* _RECORDS PROVIDED_:
####

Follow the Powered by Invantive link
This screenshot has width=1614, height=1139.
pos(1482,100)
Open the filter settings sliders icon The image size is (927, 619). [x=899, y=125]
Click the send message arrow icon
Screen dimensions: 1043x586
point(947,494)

####

* _INSTRUCTIONS FOR THE TASK_: A complete, exact repeat of the records is the required answer.

* _WRITTEN ANSWER_:
Follow the Powered by Invantive link
This screenshot has width=1614, height=1139.
pos(1482,100)
Open the filter settings sliders icon The image size is (927, 619). [x=899, y=125]
Click the send message arrow icon
Screen dimensions: 1043x586
point(947,494)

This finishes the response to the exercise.